Task directions: The answer must be the full listing, retyped exactly.
+ + + +
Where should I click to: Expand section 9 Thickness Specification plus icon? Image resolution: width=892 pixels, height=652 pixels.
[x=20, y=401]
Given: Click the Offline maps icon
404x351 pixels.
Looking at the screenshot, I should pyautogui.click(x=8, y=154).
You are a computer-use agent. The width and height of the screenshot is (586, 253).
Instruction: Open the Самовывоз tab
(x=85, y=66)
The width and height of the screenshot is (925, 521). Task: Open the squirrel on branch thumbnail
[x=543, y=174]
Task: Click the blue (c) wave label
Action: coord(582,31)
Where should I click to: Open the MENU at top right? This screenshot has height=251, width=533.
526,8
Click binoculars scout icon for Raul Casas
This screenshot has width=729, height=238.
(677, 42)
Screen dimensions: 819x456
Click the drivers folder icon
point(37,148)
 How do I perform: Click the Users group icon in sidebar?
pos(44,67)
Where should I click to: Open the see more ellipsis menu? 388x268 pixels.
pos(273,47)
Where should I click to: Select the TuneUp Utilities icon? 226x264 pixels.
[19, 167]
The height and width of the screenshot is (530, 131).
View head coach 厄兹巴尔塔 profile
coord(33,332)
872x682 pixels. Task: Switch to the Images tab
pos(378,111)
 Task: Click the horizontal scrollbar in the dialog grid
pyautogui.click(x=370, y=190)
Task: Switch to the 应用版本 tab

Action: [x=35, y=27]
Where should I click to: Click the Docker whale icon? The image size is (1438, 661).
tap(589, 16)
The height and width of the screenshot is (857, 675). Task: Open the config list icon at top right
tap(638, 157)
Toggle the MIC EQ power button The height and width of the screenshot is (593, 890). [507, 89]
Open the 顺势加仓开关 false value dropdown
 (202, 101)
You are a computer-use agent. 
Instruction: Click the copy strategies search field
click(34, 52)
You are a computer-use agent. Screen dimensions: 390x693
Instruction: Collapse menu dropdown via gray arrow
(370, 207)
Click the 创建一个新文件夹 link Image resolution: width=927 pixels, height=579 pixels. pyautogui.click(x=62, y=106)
+ + + +
Written solution:
Where should I click to: Expand section 9 Thickness Specification plus icon? Image resolution: width=892 pixels, height=652 pixels.
[x=20, y=401]
Given: Click the Offline maps icon
404x351 pixels.
Looking at the screenshot, I should pyautogui.click(x=8, y=154).
You are a computer-use agent. The width and height of the screenshot is (586, 253).
Instruction: Open the Самовывоз tab
(x=85, y=66)
The width and height of the screenshot is (925, 521). Task: Open the squirrel on branch thumbnail
[x=543, y=174]
Task: Click the blue (c) wave label
Action: coord(582,31)
Where should I click to: Open the MENU at top right? This screenshot has height=251, width=533.
526,8
Click binoculars scout icon for Raul Casas
This screenshot has width=729, height=238.
(677, 42)
Screen dimensions: 819x456
Click the drivers folder icon
point(37,148)
 How do I perform: Click the Users group icon in sidebar?
pos(44,67)
Where should I click to: Open the see more ellipsis menu? 388x268 pixels.
pos(273,47)
Where should I click to: Select the TuneUp Utilities icon? 226x264 pixels.
[19, 167]
The height and width of the screenshot is (530, 131).
View head coach 厄兹巴尔塔 profile
coord(33,332)
872x682 pixels. Task: Switch to the Images tab
pos(378,111)
 Task: Click the horizontal scrollbar in the dialog grid
pyautogui.click(x=370, y=190)
Task: Switch to the 应用版本 tab

Action: [x=35, y=27]
Where should I click to: Click the Docker whale icon? The image size is (1438, 661).
tap(589, 16)
The height and width of the screenshot is (857, 675). Task: Open the config list icon at top right
tap(638, 157)
Toggle the MIC EQ power button The height and width of the screenshot is (593, 890). [507, 89]
Open the 顺势加仓开关 false value dropdown
 (202, 101)
You are a computer-use agent. 
Instruction: Click the copy strategies search field
click(34, 52)
You are a computer-use agent. Screen dimensions: 390x693
Instruction: Collapse menu dropdown via gray arrow
(370, 207)
Click the 创建一个新文件夹 link Image resolution: width=927 pixels, height=579 pixels. pyautogui.click(x=62, y=106)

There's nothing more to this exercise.